# [PROBLEM DESCRIPTION]
Your reply should consist solely of the lines from the start of the material below through the line containing "Buchempfehlung: Work &", reproduced exactly.

# [SOURCE DATA]

======

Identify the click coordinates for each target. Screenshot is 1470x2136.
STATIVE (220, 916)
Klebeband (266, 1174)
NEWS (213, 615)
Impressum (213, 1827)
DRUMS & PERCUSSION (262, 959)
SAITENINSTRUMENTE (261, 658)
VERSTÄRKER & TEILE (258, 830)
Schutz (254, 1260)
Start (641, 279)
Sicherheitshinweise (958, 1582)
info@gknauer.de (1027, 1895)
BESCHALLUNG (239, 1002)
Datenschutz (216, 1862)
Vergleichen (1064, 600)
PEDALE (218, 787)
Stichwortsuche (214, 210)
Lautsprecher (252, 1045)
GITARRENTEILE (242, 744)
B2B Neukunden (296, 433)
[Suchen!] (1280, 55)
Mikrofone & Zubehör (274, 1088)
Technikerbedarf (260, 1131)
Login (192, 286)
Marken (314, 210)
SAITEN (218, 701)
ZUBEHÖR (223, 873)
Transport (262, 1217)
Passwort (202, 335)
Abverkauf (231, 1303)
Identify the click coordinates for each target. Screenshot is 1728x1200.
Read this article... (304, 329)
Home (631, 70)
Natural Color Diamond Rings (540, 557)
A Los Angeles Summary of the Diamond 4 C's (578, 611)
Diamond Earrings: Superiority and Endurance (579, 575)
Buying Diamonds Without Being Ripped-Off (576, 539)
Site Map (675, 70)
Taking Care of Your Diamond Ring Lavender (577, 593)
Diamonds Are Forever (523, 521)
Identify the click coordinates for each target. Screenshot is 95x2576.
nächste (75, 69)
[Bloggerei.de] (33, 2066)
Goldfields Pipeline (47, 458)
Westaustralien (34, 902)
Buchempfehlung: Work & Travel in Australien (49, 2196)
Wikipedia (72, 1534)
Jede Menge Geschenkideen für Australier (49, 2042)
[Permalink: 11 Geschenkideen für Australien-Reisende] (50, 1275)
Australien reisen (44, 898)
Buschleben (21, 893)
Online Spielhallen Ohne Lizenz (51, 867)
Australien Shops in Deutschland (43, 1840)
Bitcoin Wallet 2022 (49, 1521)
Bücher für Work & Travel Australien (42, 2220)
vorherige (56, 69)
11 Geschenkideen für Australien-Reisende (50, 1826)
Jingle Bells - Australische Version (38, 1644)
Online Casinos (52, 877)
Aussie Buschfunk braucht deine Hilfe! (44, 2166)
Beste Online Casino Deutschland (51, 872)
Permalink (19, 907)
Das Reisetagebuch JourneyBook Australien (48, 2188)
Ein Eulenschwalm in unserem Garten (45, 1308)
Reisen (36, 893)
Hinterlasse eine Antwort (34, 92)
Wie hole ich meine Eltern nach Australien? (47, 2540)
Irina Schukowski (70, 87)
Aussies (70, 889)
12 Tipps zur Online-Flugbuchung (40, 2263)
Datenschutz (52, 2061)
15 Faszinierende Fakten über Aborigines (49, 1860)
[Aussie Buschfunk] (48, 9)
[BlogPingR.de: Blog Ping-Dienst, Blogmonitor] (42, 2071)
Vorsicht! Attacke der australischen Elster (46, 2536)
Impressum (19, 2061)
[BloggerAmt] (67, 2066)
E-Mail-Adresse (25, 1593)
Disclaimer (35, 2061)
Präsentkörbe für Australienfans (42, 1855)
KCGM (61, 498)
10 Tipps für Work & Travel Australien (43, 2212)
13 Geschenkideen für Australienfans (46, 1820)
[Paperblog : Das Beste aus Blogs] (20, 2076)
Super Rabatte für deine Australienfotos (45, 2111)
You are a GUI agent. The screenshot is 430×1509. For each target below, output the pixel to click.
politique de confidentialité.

======

# [RESPONSE]
Identify the click coordinates for each target. Screenshot is 1470x2136.
STATIVE (220, 916)
Klebeband (266, 1174)
NEWS (213, 615)
Impressum (213, 1827)
DRUMS & PERCUSSION (262, 959)
SAITENINSTRUMENTE (261, 658)
VERSTÄRKER & TEILE (258, 830)
Schutz (254, 1260)
Start (641, 279)
Sicherheitshinweise (958, 1582)
info@gknauer.de (1027, 1895)
BESCHALLUNG (239, 1002)
Datenschutz (216, 1862)
Vergleichen (1064, 600)
PEDALE (218, 787)
Stichwortsuche (214, 210)
Lautsprecher (252, 1045)
GITARRENTEILE (242, 744)
B2B Neukunden (296, 433)
[Suchen!] (1280, 55)
Mikrofone & Zubehör (274, 1088)
Technikerbedarf (260, 1131)
Login (192, 286)
Marken (314, 210)
SAITEN (218, 701)
ZUBEHÖR (223, 873)
Transport (262, 1217)
Passwort (202, 335)
Abverkauf (231, 1303)
Identify the click coordinates for each target. Screenshot is 1728x1200.
Read this article... (304, 329)
Home (631, 70)
Natural Color Diamond Rings (540, 557)
A Los Angeles Summary of the Diamond 4 C's (578, 611)
Diamond Earrings: Superiority and Endurance (579, 575)
Buying Diamonds Without Being Ripped-Off (576, 539)
Site Map (675, 70)
Taking Care of Your Diamond Ring Lavender (577, 593)
Diamonds Are Forever (523, 521)
Identify the click coordinates for each target. Screenshot is 95x2576.
nächste (75, 69)
[Bloggerei.de] (33, 2066)
Goldfields Pipeline (47, 458)
Westaustralien (34, 902)
Buchempfehlung: Work & Travel in Australien (49, 2196)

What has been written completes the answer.